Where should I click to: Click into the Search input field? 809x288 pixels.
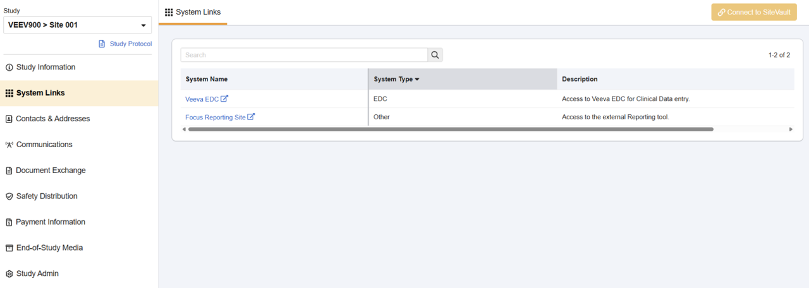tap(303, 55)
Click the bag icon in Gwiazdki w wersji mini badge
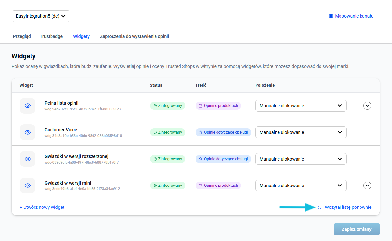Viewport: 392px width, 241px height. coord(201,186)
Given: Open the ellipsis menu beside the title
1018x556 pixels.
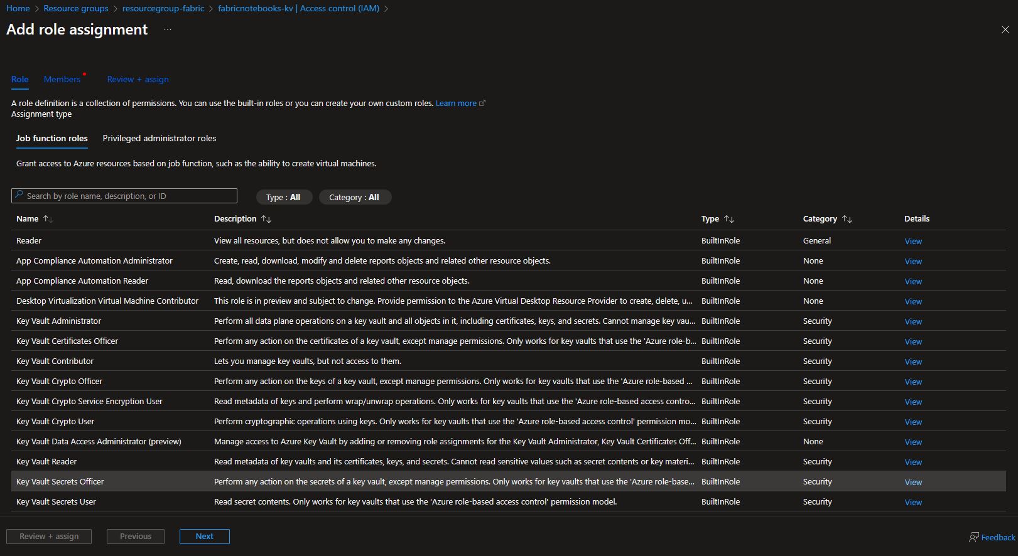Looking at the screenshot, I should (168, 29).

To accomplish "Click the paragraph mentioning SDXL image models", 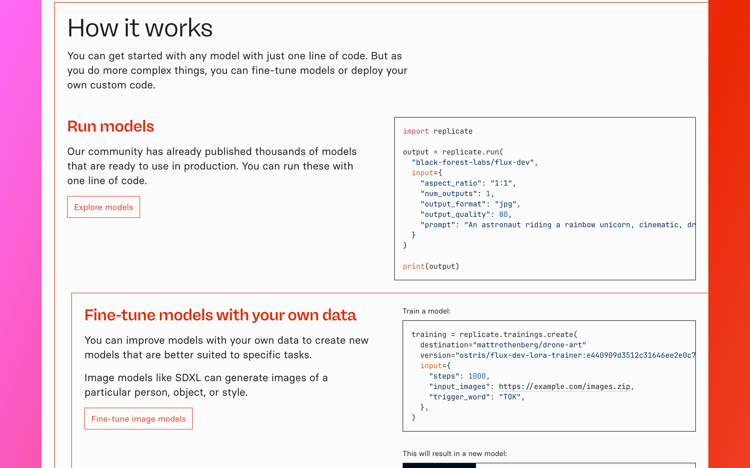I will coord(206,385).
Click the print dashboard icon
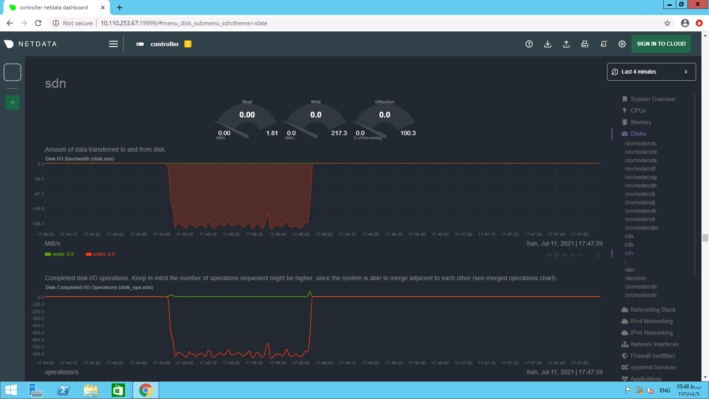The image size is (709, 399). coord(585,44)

— PROBLEM DETAILS —
Pull out every line of the records above that contains the word "pixels".

— TASK SOLUTION —
Where should I click to: Click into the Search input field? 809x288 pixels.
1018x556 pixels.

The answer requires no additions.